A federal district court appointed a receiver and seized the assets of the insureds named in the SEC action. The court, however, issued an order stating the payment of defense expenses under the D&O policy was permissible, even if the proceeds were considered the assets of the receivership estate, because the potential harm to the insureds was “real and immediate.” The insurer issued reservation of rights letters to several insureds and agreed to incur costs, subject to its rights under the policy. The insurer later issued denial letters in which it stated that it would pay defense expenses until the date of the other individual’s plea agreement but denied coverage for defense expenses incurred after that date.
The insurer based its denial on a “Money Laundering Exclusion,” which barred coverage for Loss “arising directly or indirectly as a result of or in connection with any acts (or alleged act or acts) of Money Laundering . . . .” The Money Laundering Exclusion also provided that the insurer “shall pay Costs, Charges and Expenses in the event of an alleged act or alleged acts until such time that it is determined that the alleged act or alleged acts did in fact occur. In such event the Directors and Officers and the Company will reimburse Underwriters for such Costs, Charges and Expenses paid on their behalf.” The insurer contended that it had “sufficient information to establish the claims against [the insureds] . . . constitute[d] Money Laundering as defined” in the policy and that the insureds had “in fact” engaged in those activities. The insurer explained that evidence that had developed after the initiation of the SEC and criminal actions provided the basis for its conclusion that “Money Laundering” had “in fact” occurred.
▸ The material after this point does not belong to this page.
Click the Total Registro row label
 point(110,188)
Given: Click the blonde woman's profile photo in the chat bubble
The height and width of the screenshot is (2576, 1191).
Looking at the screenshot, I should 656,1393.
The insureds filed a declaratory judgment seeking an order directing the insurer to pay defense costs and sought a preliminary injunction prohibiting the insurer from retroactively denying coverage. The court concluded that the insureds met the burden for a prohibitory preliminary injunction.
First, the court concluded that the insureds had a substantial likelihood of prevailing on the merits of the coverage issue. The court noted that, for purposes of a preliminary injunction, it was not required to decide what “level of factual determination must be made to satisfy the language of the Money Laundering Exclusion[.]” However, the court agreed with the insureds that the exclusion required more than the insurer’s own determination. The court determined that, although the policy did not provide a duty to defend, the insurer’s duty to advance defense costs was governed by the “eight corners” rule and that the insurer could not rely on extrinsic evidence to support its claim that the Money Laundering Exclusion “in fact” applied. Otherwise, the court stated, the insurer would have the ability to act “as judge and jury and convict its own insureds” to avoid further financial responsibility. The court also rejected that insurer’s argument that the insureds had the burden of proving that there had been no determination that the alleged money laundering had in fact occurred, noting that the insurer had the burden of proving the applicability of an exclusion. In addition, the court declined to infer that the insureds’ refusal to testify in support of the preliminary injunction was proof that the allegations against the insureds were true.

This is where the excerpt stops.